Wanderers coach Michael Babic believes Stevens has benefited from watching player-assistant coach Michael Menser up close, and will relish not having to be the 'go-to' player every week.
"In school football he's expected to be the man and there's a lot of pressure, whereas in first grade he's just another player. There's not so much pressure on him to do those amazing things he can do," Babic said.
"He enjoys that side of it where he can just go out and play, and if he doesn't do the magical game-winning thing he can still go out and have a good game.
"Watching Matty Menser and the way he picks his moments is a good eye opener for him. He just cruises around, but then there's this explosion when he sees an opportunity.
"For Luke it's the learning experience of you can't do it for 90 minutes.
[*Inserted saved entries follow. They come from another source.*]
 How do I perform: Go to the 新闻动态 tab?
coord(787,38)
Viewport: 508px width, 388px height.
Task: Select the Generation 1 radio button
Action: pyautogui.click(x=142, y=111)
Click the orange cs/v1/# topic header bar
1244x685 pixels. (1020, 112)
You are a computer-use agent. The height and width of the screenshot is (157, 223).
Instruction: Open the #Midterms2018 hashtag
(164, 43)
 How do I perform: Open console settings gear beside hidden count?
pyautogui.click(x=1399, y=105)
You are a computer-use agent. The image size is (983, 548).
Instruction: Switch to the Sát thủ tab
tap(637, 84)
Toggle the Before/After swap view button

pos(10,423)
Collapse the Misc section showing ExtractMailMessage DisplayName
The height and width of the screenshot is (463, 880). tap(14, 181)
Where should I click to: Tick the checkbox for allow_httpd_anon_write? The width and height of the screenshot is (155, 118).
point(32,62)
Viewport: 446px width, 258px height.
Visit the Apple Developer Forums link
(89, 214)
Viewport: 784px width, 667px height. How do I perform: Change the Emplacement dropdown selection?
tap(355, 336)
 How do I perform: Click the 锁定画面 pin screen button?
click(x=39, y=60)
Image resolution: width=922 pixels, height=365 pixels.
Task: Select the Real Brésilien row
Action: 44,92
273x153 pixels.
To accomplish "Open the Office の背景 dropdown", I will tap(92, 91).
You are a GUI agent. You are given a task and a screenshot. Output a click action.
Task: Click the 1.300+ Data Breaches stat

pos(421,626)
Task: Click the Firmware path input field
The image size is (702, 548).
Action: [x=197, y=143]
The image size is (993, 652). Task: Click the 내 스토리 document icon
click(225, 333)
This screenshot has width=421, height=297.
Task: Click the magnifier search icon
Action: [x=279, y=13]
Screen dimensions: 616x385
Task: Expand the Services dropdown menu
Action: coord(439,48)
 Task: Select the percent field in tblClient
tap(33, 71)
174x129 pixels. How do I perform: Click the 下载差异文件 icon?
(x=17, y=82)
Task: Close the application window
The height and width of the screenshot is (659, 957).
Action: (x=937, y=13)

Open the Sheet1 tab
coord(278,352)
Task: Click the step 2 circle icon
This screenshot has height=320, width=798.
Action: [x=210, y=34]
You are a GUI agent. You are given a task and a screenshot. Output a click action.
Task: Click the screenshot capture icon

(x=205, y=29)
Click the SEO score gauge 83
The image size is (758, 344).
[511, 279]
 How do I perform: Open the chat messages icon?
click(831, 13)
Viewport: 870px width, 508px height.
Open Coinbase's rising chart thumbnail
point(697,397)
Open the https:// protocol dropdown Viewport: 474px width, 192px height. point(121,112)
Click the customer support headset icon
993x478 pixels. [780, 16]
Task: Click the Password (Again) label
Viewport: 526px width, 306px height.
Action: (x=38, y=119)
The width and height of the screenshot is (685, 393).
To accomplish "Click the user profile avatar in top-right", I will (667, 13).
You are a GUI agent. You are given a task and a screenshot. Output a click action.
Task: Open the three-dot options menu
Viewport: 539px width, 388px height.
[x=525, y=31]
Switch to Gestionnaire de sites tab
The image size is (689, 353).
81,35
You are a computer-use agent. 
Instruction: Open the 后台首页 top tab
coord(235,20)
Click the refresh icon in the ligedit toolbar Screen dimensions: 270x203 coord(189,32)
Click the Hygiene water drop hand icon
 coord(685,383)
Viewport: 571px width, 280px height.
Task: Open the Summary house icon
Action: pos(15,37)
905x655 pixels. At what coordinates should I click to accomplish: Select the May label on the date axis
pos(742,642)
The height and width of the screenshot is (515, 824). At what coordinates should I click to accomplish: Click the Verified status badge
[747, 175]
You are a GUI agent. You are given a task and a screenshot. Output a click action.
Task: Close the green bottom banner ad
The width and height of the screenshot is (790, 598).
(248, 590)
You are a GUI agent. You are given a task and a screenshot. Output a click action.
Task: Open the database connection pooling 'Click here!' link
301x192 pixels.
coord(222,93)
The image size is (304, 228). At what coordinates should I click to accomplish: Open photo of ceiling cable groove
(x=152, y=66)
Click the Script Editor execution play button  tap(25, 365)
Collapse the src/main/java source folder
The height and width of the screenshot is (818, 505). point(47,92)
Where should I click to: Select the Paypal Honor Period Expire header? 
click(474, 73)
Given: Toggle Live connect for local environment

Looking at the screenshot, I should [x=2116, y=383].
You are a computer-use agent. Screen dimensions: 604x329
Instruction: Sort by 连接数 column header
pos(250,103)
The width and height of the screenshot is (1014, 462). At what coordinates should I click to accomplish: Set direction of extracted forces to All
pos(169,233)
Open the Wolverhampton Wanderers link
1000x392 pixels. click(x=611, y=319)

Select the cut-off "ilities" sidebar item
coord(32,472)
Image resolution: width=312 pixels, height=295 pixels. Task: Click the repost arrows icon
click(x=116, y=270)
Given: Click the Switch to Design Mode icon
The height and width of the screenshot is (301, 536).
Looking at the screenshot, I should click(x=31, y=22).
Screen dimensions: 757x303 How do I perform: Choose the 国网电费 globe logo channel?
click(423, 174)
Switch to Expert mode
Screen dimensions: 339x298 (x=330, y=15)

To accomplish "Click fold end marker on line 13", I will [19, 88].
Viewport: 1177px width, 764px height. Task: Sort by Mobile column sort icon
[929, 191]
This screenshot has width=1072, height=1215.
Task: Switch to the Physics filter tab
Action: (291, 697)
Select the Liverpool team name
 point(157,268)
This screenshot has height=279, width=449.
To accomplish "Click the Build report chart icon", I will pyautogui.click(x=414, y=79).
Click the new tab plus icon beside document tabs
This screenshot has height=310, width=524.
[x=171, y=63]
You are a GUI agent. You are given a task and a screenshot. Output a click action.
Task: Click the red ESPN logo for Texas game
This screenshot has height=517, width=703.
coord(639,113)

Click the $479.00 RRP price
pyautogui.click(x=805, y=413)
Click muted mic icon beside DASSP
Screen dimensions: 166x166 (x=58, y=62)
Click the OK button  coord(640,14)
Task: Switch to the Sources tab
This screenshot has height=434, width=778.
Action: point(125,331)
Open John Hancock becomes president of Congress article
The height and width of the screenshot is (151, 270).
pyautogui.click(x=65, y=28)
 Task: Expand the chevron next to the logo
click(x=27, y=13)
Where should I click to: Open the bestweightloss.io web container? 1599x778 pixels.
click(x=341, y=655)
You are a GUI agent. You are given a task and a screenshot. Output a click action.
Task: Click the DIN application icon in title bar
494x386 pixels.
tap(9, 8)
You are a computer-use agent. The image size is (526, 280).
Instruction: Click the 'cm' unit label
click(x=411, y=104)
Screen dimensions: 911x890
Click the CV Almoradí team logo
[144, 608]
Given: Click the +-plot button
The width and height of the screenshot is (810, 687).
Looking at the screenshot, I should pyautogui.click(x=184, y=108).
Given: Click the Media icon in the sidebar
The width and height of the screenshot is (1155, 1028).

You pick your moments to explode, that's what it's about."
Stevens showed his more than ready for the next step after backing up a brilliant goal with a game-clinching penalty in a game against Southern Tablelands last year.
"Mick understands the young core of the club. Ano and myself have been at the club for a long time and we're challenging for first grade spots and he's done a great job in promoting the young guys.
"When Ross (Morgan, former coach) was here he was also very supportive of the young talent, and some of the best football I played last year was in the first grade squad.
"Getting the opportunity to test myself at that level was really good and definitely beneficial for my development."
Stevens and Matowe have been playing representative football alongside each other since they were ten.
They know each other's games back to front and after claiming silverware last year, want to use their first grade elevation to take the next step.
"Players like myself and Ano have got aspirations of playing at a higher level hopefully at some point in our careers," Stevens said.
"Taking that one step further and getting that (first grade) experience early on is really vital for later on when we trial for clubs in Sydney, or wherever it may be.
"Especially last year when we won the premiership he (Matowe) is rock solid. As a midfielder you know you have that support behind you, he's more a defensive player and he's tenacious and wins the ball.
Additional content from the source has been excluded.